The first thing I hear after coming to is screaming. My eyes open and after adjusting to the light, I see Amy standing above me. She drops to her knees, grabbing my face in her hands and pulling my head into her lap. There's blood on her. She's yelling something but everything sounds like I'm underwater. I blink a few times and try to move. My entire body aches, head to toe.

I swallow and taste blood. My mouth is full of it and it's all over my lips. The night before comes rushing back to me and I piece it together. I started coughing up blood.

I struggle to push myself into a sitting position but Amy stops me, shaking her head. I think she's telling me not to move. That's just as well, because I'm having trouble moving my limbs. It's like they're made of led.

Mark comes in and his face is pale, a phone in his hand. He's speaking into it worriedly, but he seems to be pulling himself together better than Amy.

Once he gets off the phone he joins her next to me on the ground. He's speaking. I blink at him, having no idea what he just said. My eyes start to flutter closed and Amy shakes me slightly, yelling louder.

Finally, the world comes crashing back to me. Pain rockets through my body. I'm bleeding. Badly. "Y/n, don't go to sleep! Don't close your eyes!" Amy shouts, holding my cheeks. Mark next to her, "Come on, N/n, stay with us. The ambulance is on their way."

I want to ask them what's wrong, what happened, but I'm in so much pain I can't move. My breathing catches for a moment and I choke. I swallow and realize I choked on my own blood. Oh god. I'm going to die. I'm going to die on Mark's kitchen floor from a slit throat that was given to me by a serial killer that I can't remember. This is how my life ends.

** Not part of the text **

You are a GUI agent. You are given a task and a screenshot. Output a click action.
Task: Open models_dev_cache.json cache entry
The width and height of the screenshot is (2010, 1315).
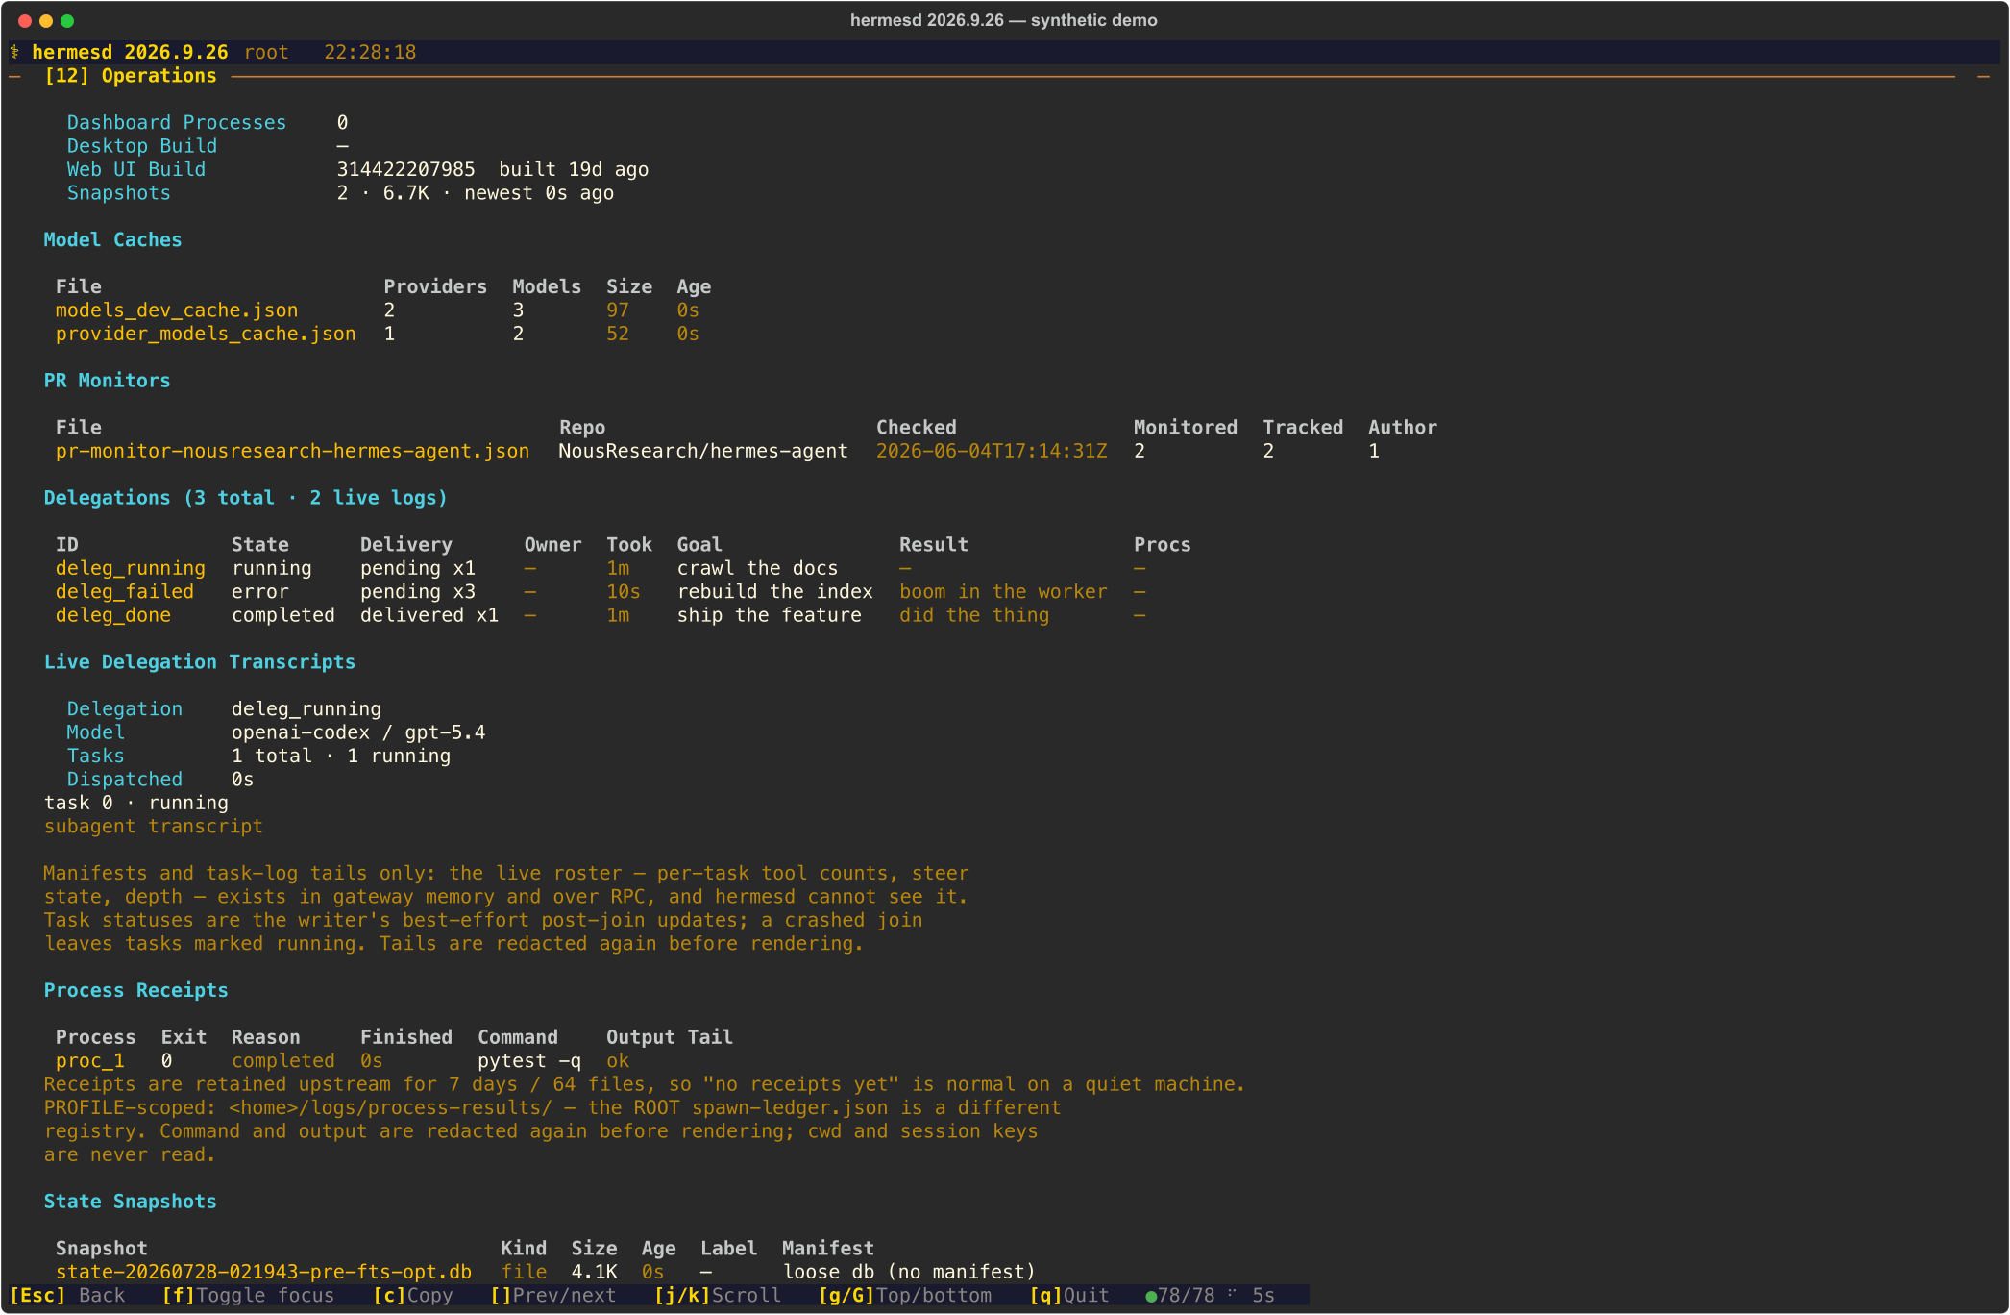coord(177,310)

In a moment of dying clarity, I lick my bloody lips and make sure they are watching what I'm about to tell them. With cracked lips, blood still steadily flowing out of them, I mouth the words 'thank you' to them both. Amy quickly starts shaking her head, her brown locks swishing across her face, sticking to the tears dripping down her face and onto mine.

Mark's face is determined as he grabs my arm. "Y/n, you're going to live. The ambulance will get here in time." He seems so sure of himself that I almost believe him. But I don't. Can't. The world fades to black again and I know this is it.